Interesting article found here.
I can't imagine why they would design a product that doesn't work well in car cd players. They'll get a lot of returns?
Interesting that they say SACD has protection against consumer copying. If it's a hybrid disc, you can pop it in a PC and rip the tracks just like a regular CD. Frankly, I can't see many prospective pirates shelling out the extra money for the SACD but it's not exactly copy proof.
Of course the tracks that are ripped are the cd tracks, not the hi resolution dsd ones.
Kyle, I don't think those are real CD's. We talked about it somewhere here last year, and some disks came out that did NOT have the official 'CD' logo on it. That was how they got around complying with anybody. Without the 'CD' logo, they could put any encryption on them that they desired, and no one could protest.
You are exactly right. Recently I did a review (scroll to buttom of page) on a disc released by Hong Kong EMI and neither the packaging nor the disc carry the "Compact Disc" logo. It did have a "warning label" though. However, I have noticed all recent Hong Kong EMI releases, except for their SACDs, are like this.

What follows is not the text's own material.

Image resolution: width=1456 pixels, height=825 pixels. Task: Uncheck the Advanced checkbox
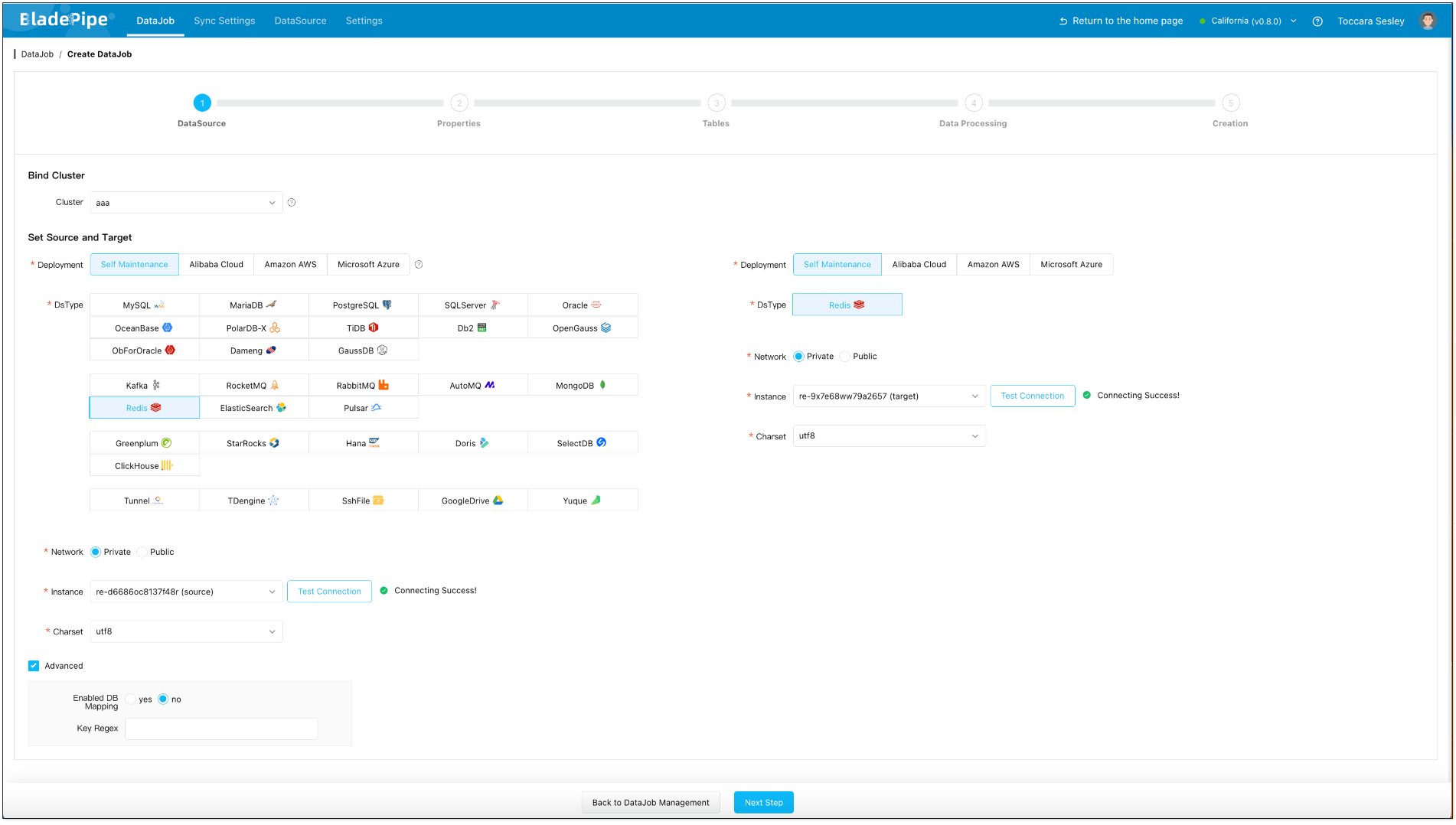[x=34, y=666]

You are totally correct. However, my point is that if your average downloader thinks a 128kps MP3 sounds good, they'd have no interest in the DSD tracks anyway.
"However, my point is that if your average downloader thinks a 128kps MP3 sounds good, they'd have no interest in the DSD tracks anyway."
Exactly. When will companies learn that they can do all this till the cows come home. Copy protection will still be circumvented whether they like it or not. It's a FACT of the business world these days. They need to make the product desirable to the end-user and they will buy. Until then.....................well see more of the same.